Je ne sais pas si tu as noté comme le régime, ces jours-ci, en remet grave, dans ses mises en garde aux "délinquants" et autres "assassins" (1) des
banlieues.
"Que des individus puissent tirer sur les forces de l'ordre, (...) je ne peux pas l'accepter (...): nous les retrouverons un par un", a promis le chef de l'Etat.
Or, n'est-ce pas: "Nous les retouverons" aurait suffi.
Nul besoin, a priori, pour faire passer le message, de rajouter ce: "Un par un".
Et quand Frédéric Péchenard, directeur général de la police nationale, déclare (2): "Ceux qui ont tiré (3) seront impitoyablement poursuivis et arrêtés: il faut qu'ils sachent que même lorsque le
calme sera revenu, on continuera à les chercher"?
Même remarque: "Ceux qui ont tiré seront impitoyablement poursuivis et arrêtés" suffisait à nous édifier.

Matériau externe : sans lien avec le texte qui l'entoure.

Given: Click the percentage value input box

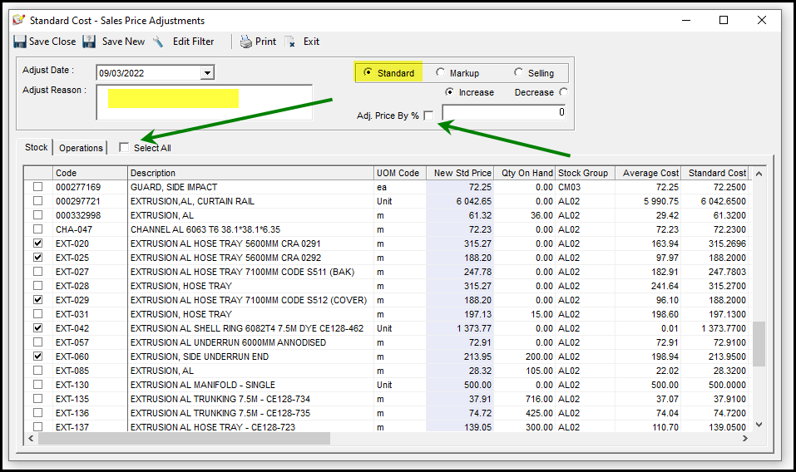Looking at the screenshot, I should pyautogui.click(x=505, y=112).
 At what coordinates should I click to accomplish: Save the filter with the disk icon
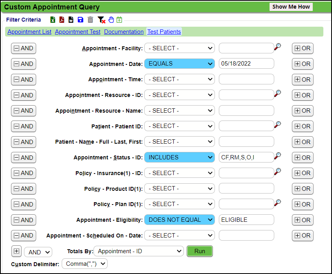(81, 20)

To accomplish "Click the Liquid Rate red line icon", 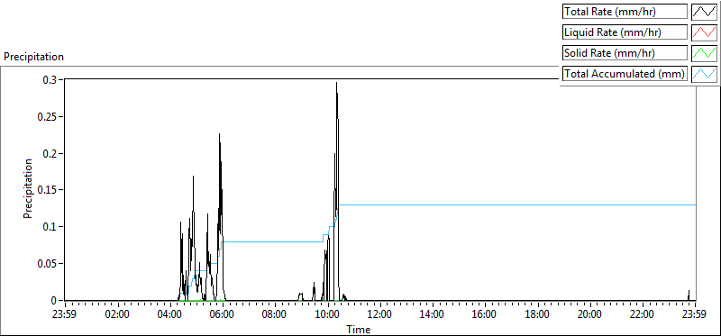I will (704, 32).
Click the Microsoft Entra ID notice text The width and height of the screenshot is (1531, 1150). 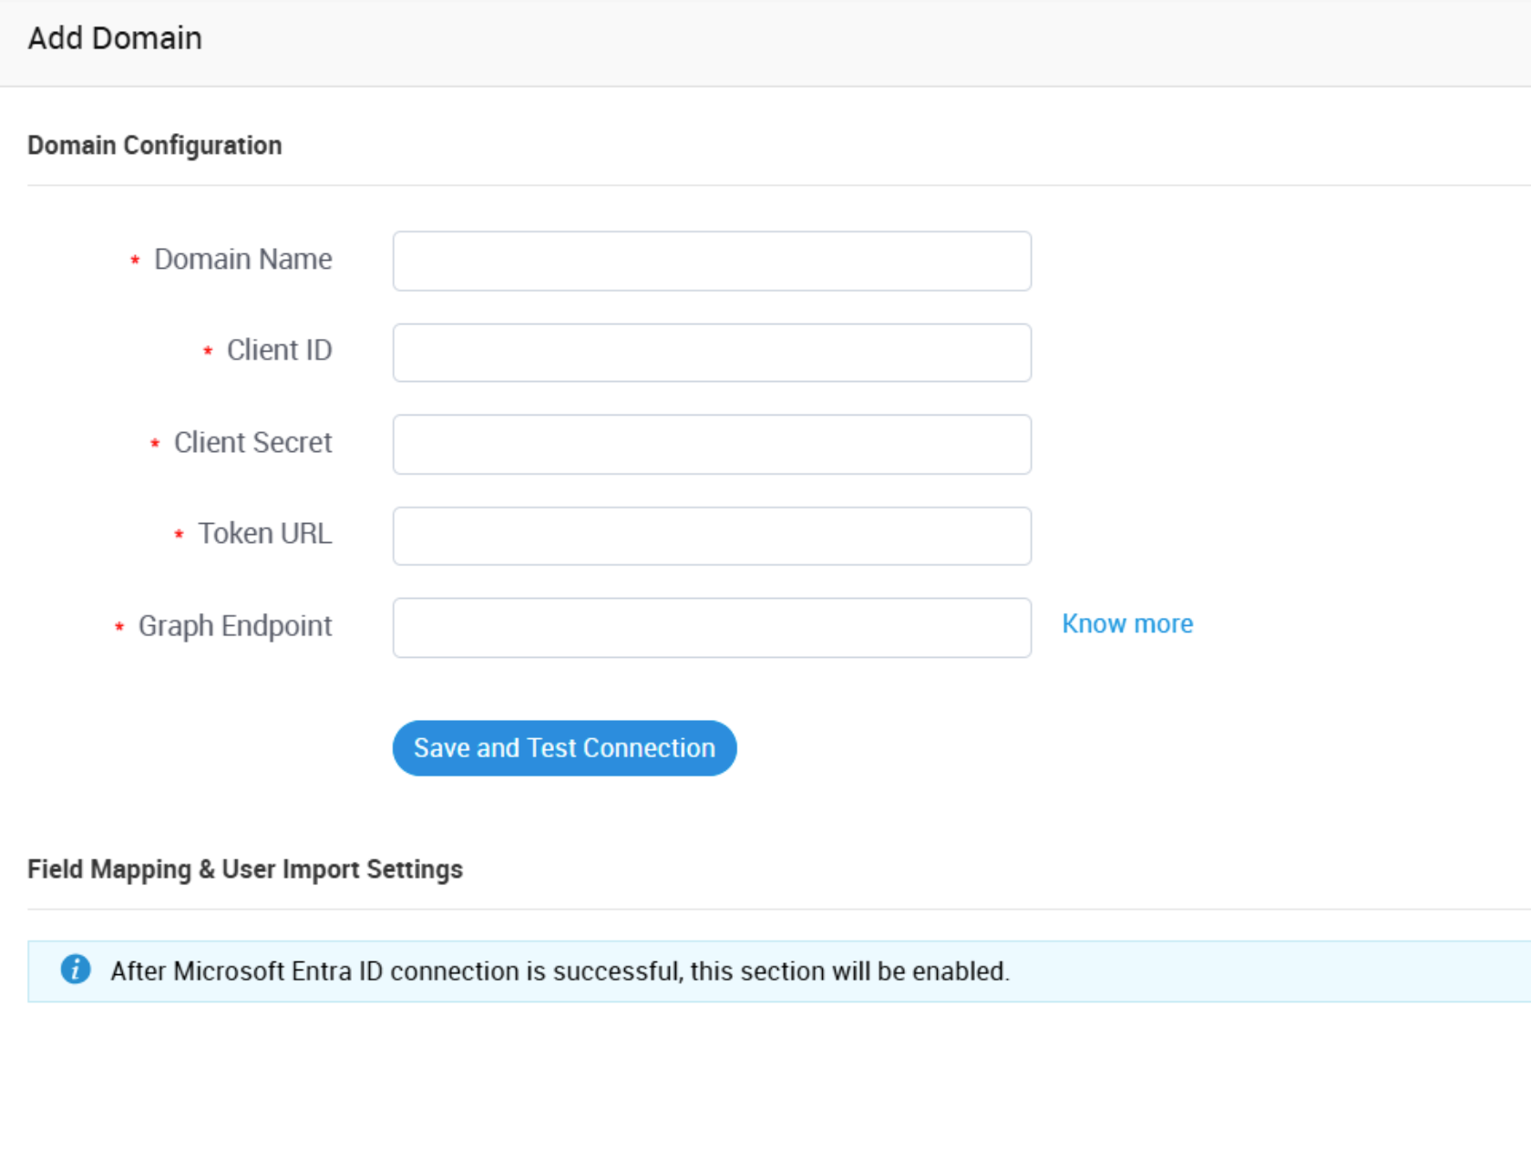pyautogui.click(x=560, y=971)
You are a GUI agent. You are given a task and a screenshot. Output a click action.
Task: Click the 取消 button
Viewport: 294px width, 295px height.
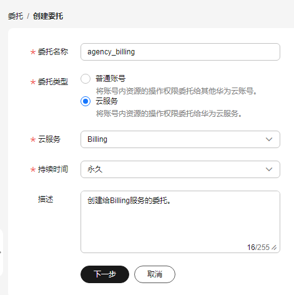155,274
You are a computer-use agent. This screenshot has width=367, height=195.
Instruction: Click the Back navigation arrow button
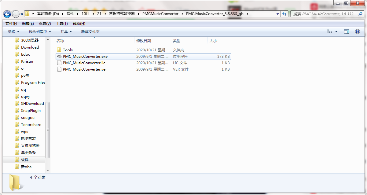click(x=7, y=14)
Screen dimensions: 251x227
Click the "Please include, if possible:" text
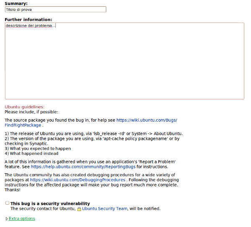pos(31,112)
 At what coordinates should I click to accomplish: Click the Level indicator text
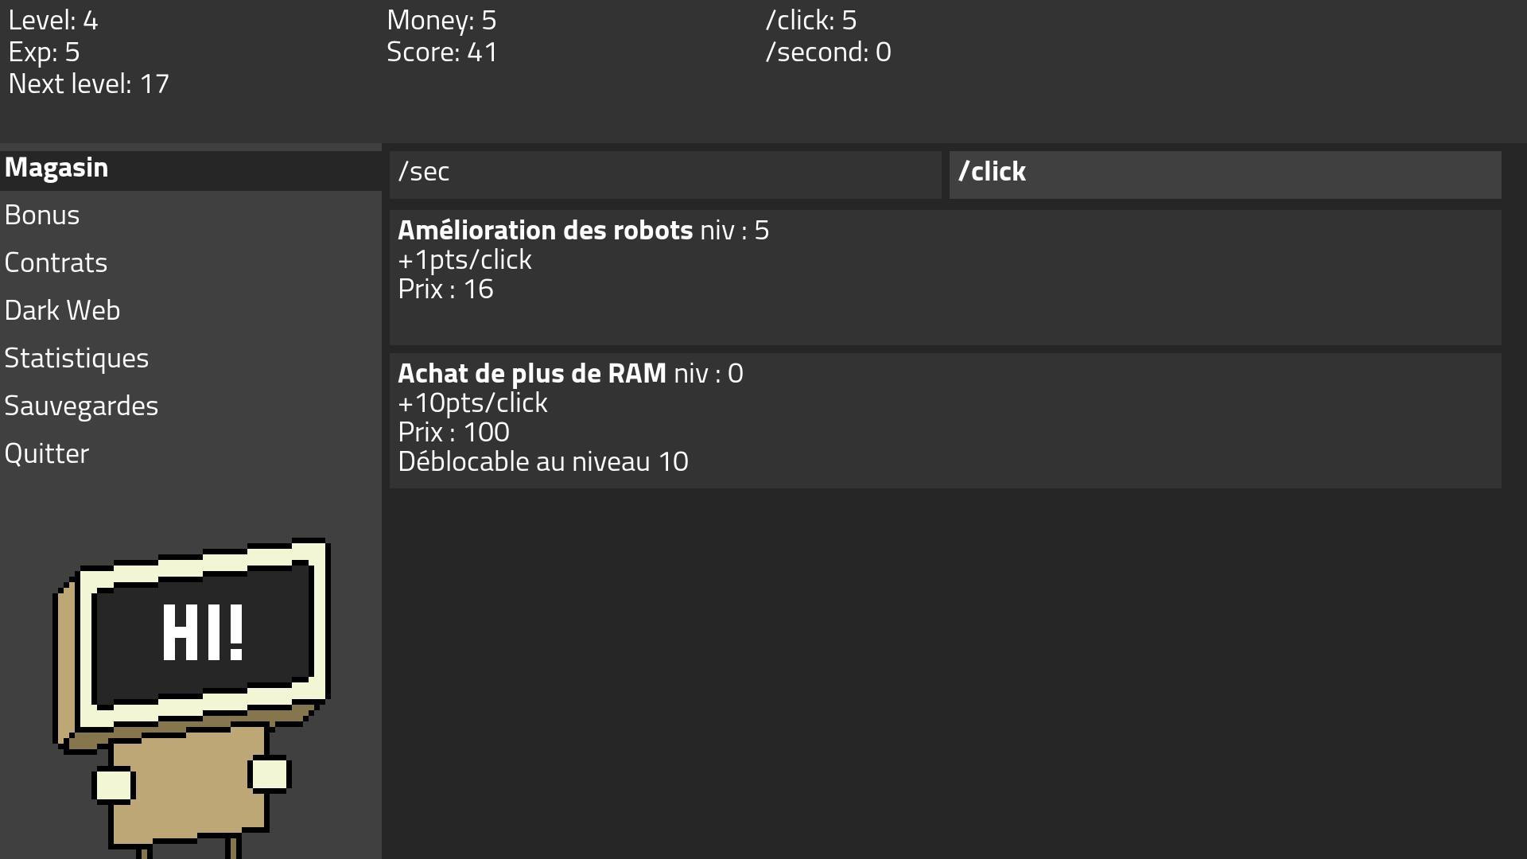(53, 21)
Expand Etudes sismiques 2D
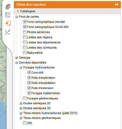Screen dimensions: 122x129 click(x=21, y=103)
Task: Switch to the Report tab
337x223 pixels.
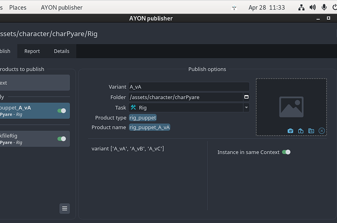Action: click(x=32, y=51)
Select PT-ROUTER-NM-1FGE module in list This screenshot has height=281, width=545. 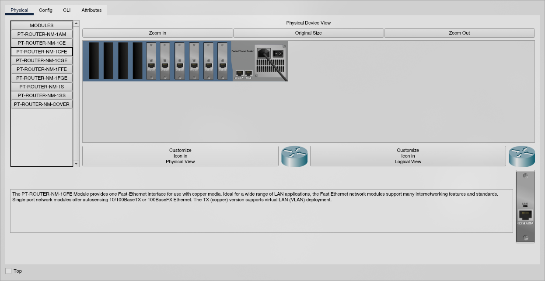[x=42, y=78]
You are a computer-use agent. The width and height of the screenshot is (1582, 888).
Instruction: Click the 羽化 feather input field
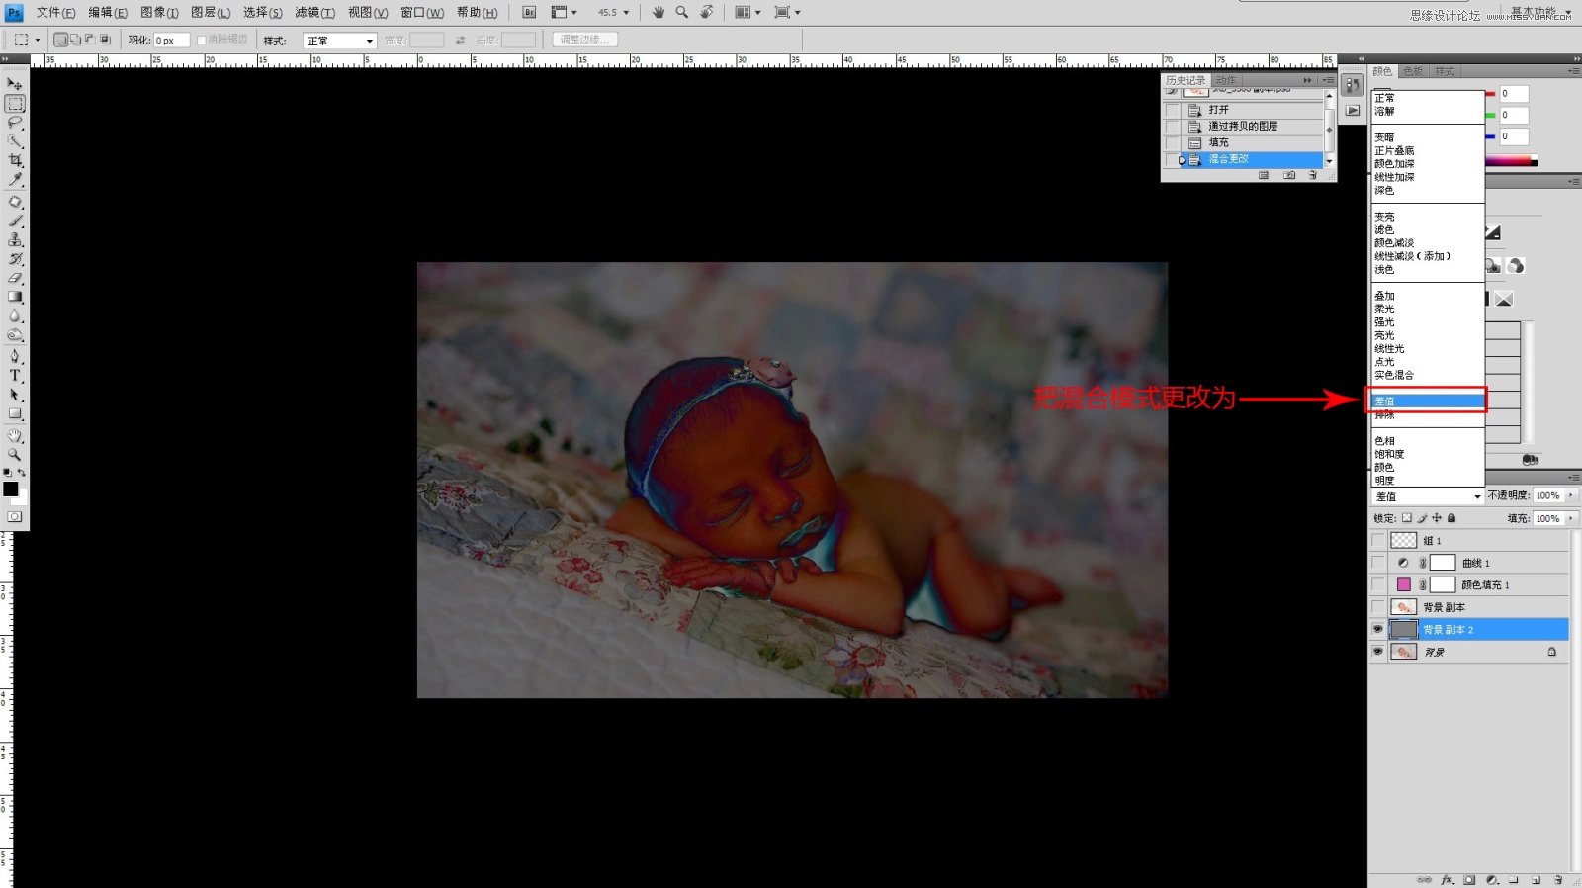click(170, 41)
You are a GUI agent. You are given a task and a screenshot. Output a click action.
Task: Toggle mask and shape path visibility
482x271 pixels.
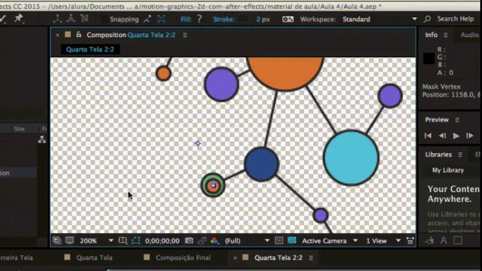(136, 241)
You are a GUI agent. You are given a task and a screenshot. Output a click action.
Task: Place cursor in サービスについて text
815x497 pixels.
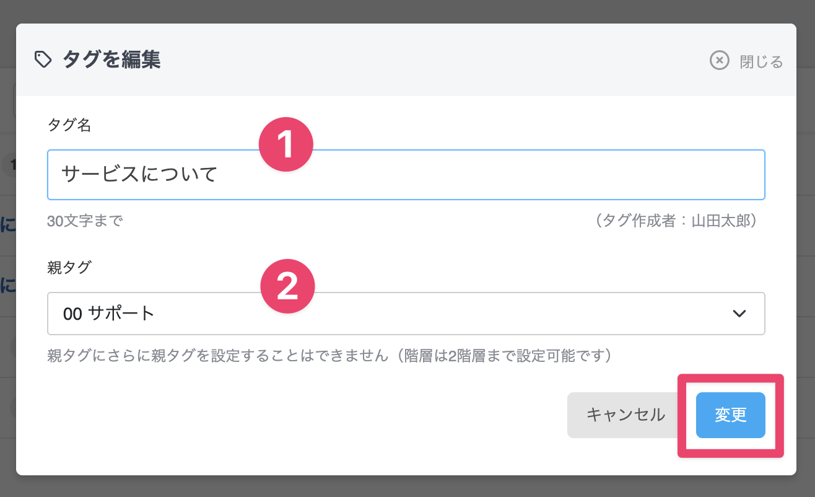[x=139, y=175]
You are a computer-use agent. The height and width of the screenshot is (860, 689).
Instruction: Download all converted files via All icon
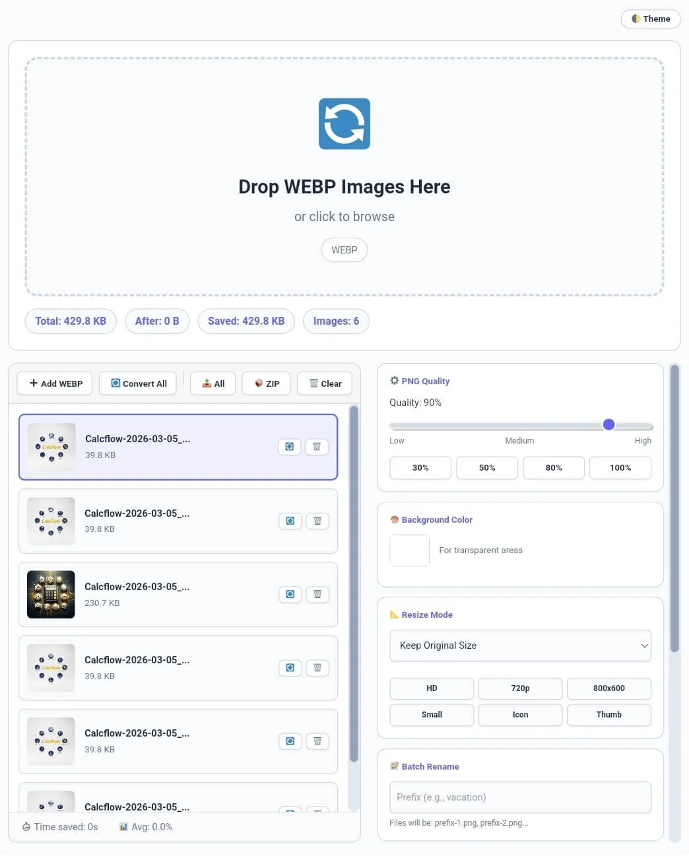click(x=213, y=383)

Nul besoin, a priori, d'en rajouter - nous ne sommes tout de même pas si débiles, n'est-ce pas, que nous ne comprenions pas ce que signifie le mot: "Impitoyablement".
Or.
Cette espèce de surenchère dans le verbe gouvernemental a de récents précédents: elle rappelle, inévitablement, celles de Bush et Poutine, dans leurs "guerres aux terroristes".